Overdue Review | Elizabeth Cook's Exodus of Venus

Elizabeth Cook’s Exodus of Venus is a grilled pimento cheese sandwich dipped in a Sriracha bath- all the comfort of Southern delicacies served up by grandma but with enough fire and rebellion to be easily confused as something other than a country staple. Cook sticks to the truth part of country music’s three chords and the truth formula, but her impact on the consumer cannot be reduced to bromides.

Exodus of Venus is a brilliant record. A record about place- geographical, metaphysical, spiritual, monumentally multi-dimensional. Her descriptions of life’s travails carry that most-desirable musical quality- relatability.

Whether she is talking about breaking down in London or visiting houses of ill repute in Central Florida, Cook has the ability to make any situation feel applicable to the listener’s life. There is a nugget of wisdom in each tune. Some are hard-earned lessons, others the kind we all experience but struggle to express.

The first half of Exodus of Venus is about getting away- releasing, escaping. “Exodus of Venus',” “Dyin’,” “Evacuation,” “Dharma Gate,” “Slow Pain,” even the titles suggest a journey away from current circumstances, a getaway from perceived reality. My mother had a family friend once tell her that you spend the first half of your life trying to get away from home and the second doing whatever you can to return. I have learned not to take such advice literally. Home is more than the place we were raised.

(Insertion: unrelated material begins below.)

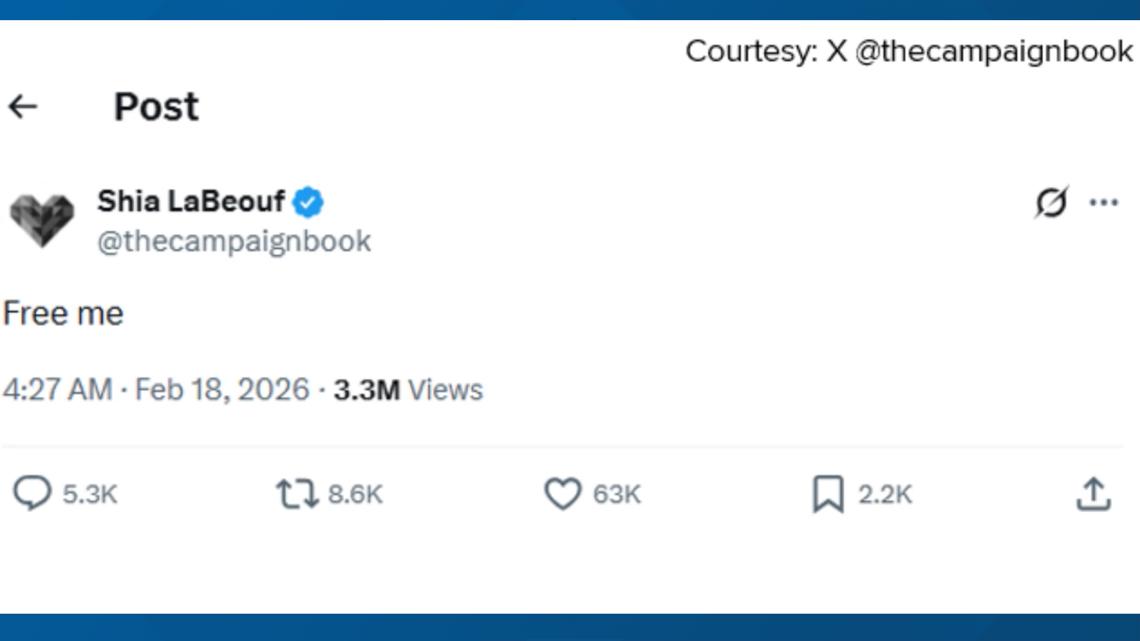Viewport: 1140px width, 641px height.
Task: Open the three-dot more options menu
Action: tap(1104, 200)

Exodus of Venus takes us home to heal on side B. Much of the record describes places in and around where Cook was reared. “Methadone Blues” ostensibly describes trips to the methadone clinic in Jacksonville, FL, but its message of continually chasing elusive relief could refer to the struggles of folks imprisoned by myriad circumstances around the world. The fact that Cook writes what she knows gives us a foothold for our own spiritual climb wherever we may need it.

“Orange Blossom Trail” is a tune set just down the road from Cook’s native Wildwood. OBT as it is colloquially know, is a stretch notorious for its prostitutes and drugs. Cook’s “Orange Blossom Trail,” much like “Straightjacket Love” before it, juxtaposes that setting with comforting companionship- a sordid tale buoyed by a shoulder-shaking melody and infectious hook.

The record ends with the heartbreaking yet hopeful “Tabitha Tuder’s Mama,” a song about missing children, a story all-too-often repeated in headlines today. While the story of Tabitha, who went missing in 2003 at the age of thirteen is a painful one, the message of the chorus is to pray, “even if you don’t pray at all.” We can blow up our own world. So long as we survive we have a chance to get back.

Maybe we need to return to the physical place we were raised, to a spiritual understanding of ourselves, or to awareness that bad things happen but we must keep fighting for answers. Exodus of Venus is the soundtrack to that fight.